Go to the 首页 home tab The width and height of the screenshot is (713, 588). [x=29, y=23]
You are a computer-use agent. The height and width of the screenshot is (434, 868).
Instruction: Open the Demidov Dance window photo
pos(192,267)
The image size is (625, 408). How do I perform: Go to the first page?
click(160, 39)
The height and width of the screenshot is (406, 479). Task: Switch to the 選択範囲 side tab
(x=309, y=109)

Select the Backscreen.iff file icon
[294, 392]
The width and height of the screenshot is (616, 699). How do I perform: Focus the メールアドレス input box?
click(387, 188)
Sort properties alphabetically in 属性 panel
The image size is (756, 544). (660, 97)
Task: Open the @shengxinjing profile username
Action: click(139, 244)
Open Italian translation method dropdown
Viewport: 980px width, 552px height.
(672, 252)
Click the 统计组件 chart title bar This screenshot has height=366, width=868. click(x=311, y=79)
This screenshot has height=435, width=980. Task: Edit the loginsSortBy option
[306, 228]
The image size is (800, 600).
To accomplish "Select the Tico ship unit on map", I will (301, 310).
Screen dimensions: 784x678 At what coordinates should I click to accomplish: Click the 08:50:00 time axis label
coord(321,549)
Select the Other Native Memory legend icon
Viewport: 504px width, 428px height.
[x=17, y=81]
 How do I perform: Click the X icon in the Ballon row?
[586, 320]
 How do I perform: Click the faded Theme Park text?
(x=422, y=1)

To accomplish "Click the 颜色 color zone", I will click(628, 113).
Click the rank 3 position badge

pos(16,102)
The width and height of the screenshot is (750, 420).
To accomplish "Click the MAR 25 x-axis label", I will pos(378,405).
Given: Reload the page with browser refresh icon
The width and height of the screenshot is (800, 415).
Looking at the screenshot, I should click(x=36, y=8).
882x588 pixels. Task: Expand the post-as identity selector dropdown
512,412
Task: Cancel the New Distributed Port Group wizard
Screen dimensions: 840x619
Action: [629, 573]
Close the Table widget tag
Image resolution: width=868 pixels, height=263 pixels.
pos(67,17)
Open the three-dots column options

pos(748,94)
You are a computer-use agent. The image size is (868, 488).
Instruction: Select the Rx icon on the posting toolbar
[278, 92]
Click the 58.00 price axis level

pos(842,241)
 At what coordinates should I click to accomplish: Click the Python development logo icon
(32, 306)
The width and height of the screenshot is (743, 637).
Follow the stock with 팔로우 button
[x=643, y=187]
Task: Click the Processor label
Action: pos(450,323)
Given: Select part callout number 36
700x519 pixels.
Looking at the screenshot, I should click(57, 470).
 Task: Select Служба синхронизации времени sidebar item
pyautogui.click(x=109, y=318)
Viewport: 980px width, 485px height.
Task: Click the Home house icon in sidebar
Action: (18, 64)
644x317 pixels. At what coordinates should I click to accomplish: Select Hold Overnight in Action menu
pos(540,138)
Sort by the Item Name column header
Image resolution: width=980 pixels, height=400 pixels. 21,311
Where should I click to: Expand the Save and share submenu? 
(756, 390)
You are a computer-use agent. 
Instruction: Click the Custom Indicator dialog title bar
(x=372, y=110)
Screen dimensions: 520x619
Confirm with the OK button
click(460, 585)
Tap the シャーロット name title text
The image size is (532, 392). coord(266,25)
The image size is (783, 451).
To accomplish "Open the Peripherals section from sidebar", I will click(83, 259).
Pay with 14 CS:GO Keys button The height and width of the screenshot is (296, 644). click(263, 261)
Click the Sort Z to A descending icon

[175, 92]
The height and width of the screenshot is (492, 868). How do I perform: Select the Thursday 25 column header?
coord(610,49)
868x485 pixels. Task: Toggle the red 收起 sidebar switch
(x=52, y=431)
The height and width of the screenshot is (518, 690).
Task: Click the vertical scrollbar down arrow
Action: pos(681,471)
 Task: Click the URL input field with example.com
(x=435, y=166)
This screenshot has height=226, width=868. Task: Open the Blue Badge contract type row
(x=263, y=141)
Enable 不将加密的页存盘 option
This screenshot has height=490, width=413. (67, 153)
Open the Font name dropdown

» **WHAT THE TASK REQUIRES**:
Give back each entry so that it matches the original word for word.

» **PROBLEM SOLUTION**:
Go to the 首页 home tab The width and height of the screenshot is (713, 588). [x=29, y=23]
You are a computer-use agent. The height and width of the screenshot is (434, 868).
Instruction: Open the Demidov Dance window photo
pos(192,267)
The image size is (625, 408). How do I perform: Go to the first page?
click(160, 39)
The height and width of the screenshot is (406, 479). Task: Switch to the 選択範囲 side tab
(x=309, y=109)

Select the Backscreen.iff file icon
[294, 392]
The width and height of the screenshot is (616, 699). How do I perform: Focus the メールアドレス input box?
click(387, 188)
Sort properties alphabetically in 属性 panel
The image size is (756, 544). (660, 97)
Task: Open the @shengxinjing profile username
Action: click(139, 244)
Open Italian translation method dropdown
Viewport: 980px width, 552px height.
(672, 252)
Click the 统计组件 chart title bar This screenshot has height=366, width=868. click(x=311, y=79)
This screenshot has height=435, width=980. Task: Edit the loginsSortBy option
[306, 228]
The image size is (800, 600).
To accomplish "Select the Tico ship unit on map", I will (301, 310).
Screen dimensions: 784x678 At what coordinates should I click to accomplish: Click the 08:50:00 time axis label
coord(321,549)
Select the Other Native Memory legend icon
Viewport: 504px width, 428px height.
[x=17, y=81]
 How do I perform: Click the X icon in the Ballon row?
[586, 320]
 How do I perform: Click the faded Theme Park text?
(x=422, y=1)

To accomplish "Click the 颜色 color zone", I will click(628, 113).
Click the rank 3 position badge

pos(16,102)
The width and height of the screenshot is (750, 420).
To accomplish "Click the MAR 25 x-axis label", I will pos(378,405).
Given: Reload the page with browser refresh icon
The width and height of the screenshot is (800, 415).
Looking at the screenshot, I should click(x=36, y=8).
882x588 pixels. Task: Expand the post-as identity selector dropdown
512,412
Task: Cancel the New Distributed Port Group wizard
Screen dimensions: 840x619
Action: [629, 573]
Close the Table widget tag
Image resolution: width=868 pixels, height=263 pixels.
pos(67,17)
Open the three-dots column options

pos(748,94)
You are a computer-use agent. The image size is (868, 488).
Instruction: Select the Rx icon on the posting toolbar
[278, 92]
Click the 58.00 price axis level

pos(842,241)
 At what coordinates should I click to accomplish: Click the Python development logo icon
(32, 306)
The width and height of the screenshot is (743, 637).
Follow the stock with 팔로우 button
[x=643, y=187]
Task: Click the Processor label
Action: pos(450,323)
Given: Select part callout number 36
700x519 pixels.
Looking at the screenshot, I should click(57, 470).
 Task: Select Служба синхронизации времени sidebar item
pyautogui.click(x=109, y=318)
Viewport: 980px width, 485px height.
Task: Click the Home house icon in sidebar
Action: (18, 64)
644x317 pixels. At what coordinates should I click to accomplish: Select Hold Overnight in Action menu
pos(540,138)
Sort by the Item Name column header
Image resolution: width=980 pixels, height=400 pixels. 21,311
Where should I click to: Expand the Save and share submenu? 
(756, 390)
You are a computer-use agent. 
Instruction: Click the Custom Indicator dialog title bar
(x=372, y=110)
Screen dimensions: 520x619
Confirm with the OK button
click(460, 585)
Tap the シャーロット name title text
The image size is (532, 392). coord(266,25)
The image size is (783, 451).
To accomplish "Open the Peripherals section from sidebar", I will click(83, 259).
Pay with 14 CS:GO Keys button The height and width of the screenshot is (296, 644). click(263, 261)
Click the Sort Z to A descending icon

[175, 92]
The height and width of the screenshot is (492, 868). How do I perform: Select the Thursday 25 column header?
coord(610,49)
868x485 pixels. Task: Toggle the red 收起 sidebar switch
(x=52, y=431)
The height and width of the screenshot is (518, 690).
Task: Click the vertical scrollbar down arrow
Action: pos(681,471)
 Task: Click the URL input field with example.com
(x=435, y=166)
This screenshot has height=226, width=868. Task: Open the Blue Badge contract type row
(x=263, y=141)
Enable 不将加密的页存盘 option
This screenshot has height=490, width=413. (67, 153)
Open the Font name dropdown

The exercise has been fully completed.